We have had a record number of arrivals this year- 245,600; although there were 116,700 departures, the net migration continues to be high.

Prime Minister Christopher Luxon said that we should have proper audits and checks in place to manage the migrant numbers.

While New Zealand is one of the few countries that depend on immigration for employment and economic progress, successive governments must decide the need for a foreign workforce, their settlement in New Zealand with their families, the education of their children and other socio-economic aspects.

A sound Population Policy

We need a sound Population Policy to define our demographic balance, understand the demand for skills and manage the supply accordingly.

We have often stressed the importance of a sound Population Policy that determines the demographic profile of New Zealand, a fool-proof system of immigration and a mechanism that is responsive to the changing needs of the economy are among the factors that will help in sustainable growth.

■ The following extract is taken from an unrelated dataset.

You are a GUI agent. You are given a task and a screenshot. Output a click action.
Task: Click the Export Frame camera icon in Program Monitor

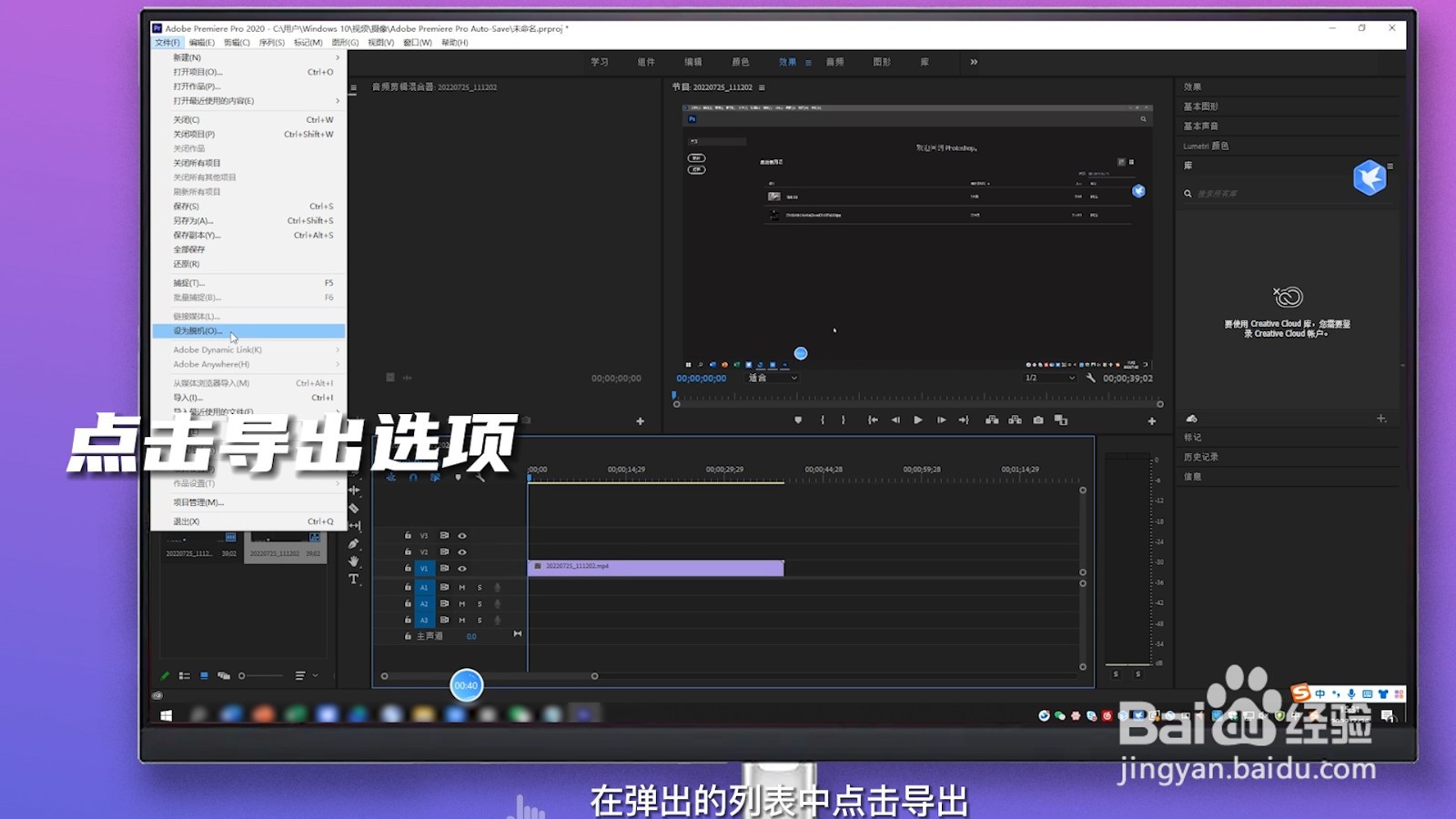1038,420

As a country with a small population of five million, New Zealand will need sound human capital and such capital must be diverse and suitable to our specific needs. Regional Development Minister Shane Jones had expressed the need for such a discussion but there was no follow-up.

According to StudySmarter, an ed-tech startup from Munich, Germany, Population forms the core of a country’s profile and progress.

“Overpopulation can lead to over-consumption and increased pressures on resources and services such as health care and education. A country can also become underpopulated, which is often unsustainable and can lead to economic loss due to the fact there are fewer adults of working age in the population. Population policies, implemented by governments, are a series of actions that are introduced to a country to adjust the county’s population size,” it said.

Policy components

StudySmarter has recommended governments examine their past and present population demographics and predict future population and demographic trends and changes.

“This will lead to the most suitable population policies being chosen for the country. Different population policies have different components. Therefore, three main elements are considered when deciding on a population policy, these are fertility, mortality, and migration,” it said.

During his previous term as Minister (2017-2020), Mr Jones had a few ideas to mitigate the immigration problem: freeze short-term migration, improve the social infrastructure and end worker exploitation.

Before Covid-19, New Zealand received about 20,000 people every year, worsening the prospects of exploitation because of their vulnerable status.

Mr Jones said that New Zealand employers had been addicted to ‘this type of labour flow,’ and that the emerging issues would undermine social cohesion.

“I am a product of biculturalism. “I do understand that what I say rankles and offends the multicultural advocates and indeed some in the Indian community. My vocabulary has been dismissed as too muscular and overblown. I am willing to take it on the chin that some of my language is bombastic but I want to say to you that I am a politician whose ancestry goes back a 1000 years in this country and I want people to focus on the lingering and continuing problems that wash up in our district court and our high court and leaders of the Indian ethnic community cannot walk away from that,” he said.

A public debate on the Population Policy is imperative and the process must begin as a multi-party approach with all political parties agreeing to participate in the national debate and encourage people to have their say.

New Zealand is a migrant-dependent nation. It will be so for a length of time and all that talk of managing the indigenous population and optimisation of inherent human resources has never worked and there is no hope that they will in the future.

Achievement of these elements will enable New Zealand to address the current shortage of skilled and unskilled labour and assist in the growth of businesses.